For which $n$ can $\{1,2,...,n\}$ be rearranged so that the sum of each two adjacent terms is a perfect square? [duplicate]
(Just to summarize things so people don't have to jump from MSE, MO, OEIS, SO.)
This is a rather interesting question, but there are two previous MSE posts that have already covered it. Post 1 (MSE) asks for which $n$ we can arrange {$1,2,\dots n$} so that the sum $S^k$ of every two adjacent numbers is a square (or $k=2$). A commenter pointed A090461 hence,
$$n = 15,16,17,23,25,26,27,\dots,\infty$$
so it is conjectured for all $n>24$. That, in turn, was inspired by Post 2 (MSE) which was the general case, but focused on sums $S^k$ for $k>2$. For $k=3$, the OP gave an example as $n=305$.

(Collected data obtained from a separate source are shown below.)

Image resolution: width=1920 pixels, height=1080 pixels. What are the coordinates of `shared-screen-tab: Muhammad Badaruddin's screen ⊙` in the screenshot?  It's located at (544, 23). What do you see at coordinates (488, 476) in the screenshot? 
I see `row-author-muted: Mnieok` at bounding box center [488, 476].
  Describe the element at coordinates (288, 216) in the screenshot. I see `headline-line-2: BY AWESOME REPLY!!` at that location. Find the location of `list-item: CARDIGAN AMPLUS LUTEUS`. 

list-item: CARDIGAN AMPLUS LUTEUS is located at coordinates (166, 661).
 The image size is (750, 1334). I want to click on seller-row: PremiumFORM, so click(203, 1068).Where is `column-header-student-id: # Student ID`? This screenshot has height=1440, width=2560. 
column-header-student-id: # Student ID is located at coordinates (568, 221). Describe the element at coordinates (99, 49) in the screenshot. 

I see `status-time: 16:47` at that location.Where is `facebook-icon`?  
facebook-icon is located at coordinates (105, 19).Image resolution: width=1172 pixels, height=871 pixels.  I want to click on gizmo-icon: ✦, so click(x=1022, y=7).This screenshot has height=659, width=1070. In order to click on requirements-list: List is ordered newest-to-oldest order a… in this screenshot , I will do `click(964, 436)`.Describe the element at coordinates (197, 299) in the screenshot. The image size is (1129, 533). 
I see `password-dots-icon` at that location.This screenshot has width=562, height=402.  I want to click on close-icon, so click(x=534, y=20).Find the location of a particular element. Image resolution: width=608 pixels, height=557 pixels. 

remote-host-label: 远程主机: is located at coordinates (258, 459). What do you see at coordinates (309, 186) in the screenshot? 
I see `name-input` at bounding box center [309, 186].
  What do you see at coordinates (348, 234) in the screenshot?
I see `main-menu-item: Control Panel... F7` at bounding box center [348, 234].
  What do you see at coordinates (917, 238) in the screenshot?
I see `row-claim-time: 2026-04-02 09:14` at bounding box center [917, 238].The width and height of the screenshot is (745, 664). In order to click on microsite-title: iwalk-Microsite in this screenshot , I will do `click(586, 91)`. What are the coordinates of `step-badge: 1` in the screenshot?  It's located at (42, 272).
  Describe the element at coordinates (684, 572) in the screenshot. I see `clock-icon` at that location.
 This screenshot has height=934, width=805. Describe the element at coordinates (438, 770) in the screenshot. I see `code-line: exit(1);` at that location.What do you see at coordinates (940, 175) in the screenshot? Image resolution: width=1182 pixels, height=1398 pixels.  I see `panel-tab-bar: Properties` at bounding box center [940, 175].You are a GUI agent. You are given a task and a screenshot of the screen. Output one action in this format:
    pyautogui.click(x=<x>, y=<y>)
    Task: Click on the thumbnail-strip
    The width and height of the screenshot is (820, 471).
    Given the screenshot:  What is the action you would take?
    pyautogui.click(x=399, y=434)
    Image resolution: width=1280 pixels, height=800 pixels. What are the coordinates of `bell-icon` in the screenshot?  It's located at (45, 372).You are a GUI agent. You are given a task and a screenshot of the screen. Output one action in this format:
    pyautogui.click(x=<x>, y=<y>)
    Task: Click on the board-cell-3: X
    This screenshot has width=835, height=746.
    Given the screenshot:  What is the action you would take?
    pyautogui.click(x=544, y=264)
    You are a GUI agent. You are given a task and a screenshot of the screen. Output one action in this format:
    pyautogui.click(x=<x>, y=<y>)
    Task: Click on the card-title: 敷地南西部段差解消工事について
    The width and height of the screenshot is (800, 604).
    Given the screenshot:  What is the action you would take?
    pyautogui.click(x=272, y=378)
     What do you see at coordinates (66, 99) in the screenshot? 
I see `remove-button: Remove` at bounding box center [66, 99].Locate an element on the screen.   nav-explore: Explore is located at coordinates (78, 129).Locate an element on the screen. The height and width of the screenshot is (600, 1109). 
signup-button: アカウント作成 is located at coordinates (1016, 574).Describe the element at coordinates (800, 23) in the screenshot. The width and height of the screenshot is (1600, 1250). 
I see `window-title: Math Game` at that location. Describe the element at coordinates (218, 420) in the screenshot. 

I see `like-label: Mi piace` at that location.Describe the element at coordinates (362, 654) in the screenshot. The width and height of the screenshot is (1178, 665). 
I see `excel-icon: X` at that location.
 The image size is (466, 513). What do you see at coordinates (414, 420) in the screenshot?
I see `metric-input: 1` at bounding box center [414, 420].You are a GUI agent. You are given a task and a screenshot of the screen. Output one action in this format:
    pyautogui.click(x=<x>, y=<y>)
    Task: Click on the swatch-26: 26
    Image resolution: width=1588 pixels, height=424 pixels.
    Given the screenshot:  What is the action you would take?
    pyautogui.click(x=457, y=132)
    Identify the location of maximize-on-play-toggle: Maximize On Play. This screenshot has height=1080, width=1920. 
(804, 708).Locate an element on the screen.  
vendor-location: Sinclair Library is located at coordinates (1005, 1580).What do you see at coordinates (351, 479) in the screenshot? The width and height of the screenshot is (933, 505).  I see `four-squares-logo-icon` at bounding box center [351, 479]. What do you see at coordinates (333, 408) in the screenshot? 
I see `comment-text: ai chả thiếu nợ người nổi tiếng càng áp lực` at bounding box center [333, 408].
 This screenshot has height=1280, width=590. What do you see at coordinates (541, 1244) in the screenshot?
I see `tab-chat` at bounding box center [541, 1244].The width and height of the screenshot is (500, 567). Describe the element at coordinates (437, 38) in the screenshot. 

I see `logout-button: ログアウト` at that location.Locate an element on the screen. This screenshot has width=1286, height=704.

Post 3 (MO) gives an example for $k=4$ as $n=9641$. It was also a cyclic arrangement; that is, the first and last entries also have a sum $S^k$.
P.S. Re MYXMYX's question here if there is a cyclic arrangement for $n=35$ for squares, MJD found there are a whopping $17175$ possible arrangements, so chances are good. By the update below, OEIS says there are $57$ ways to do it.)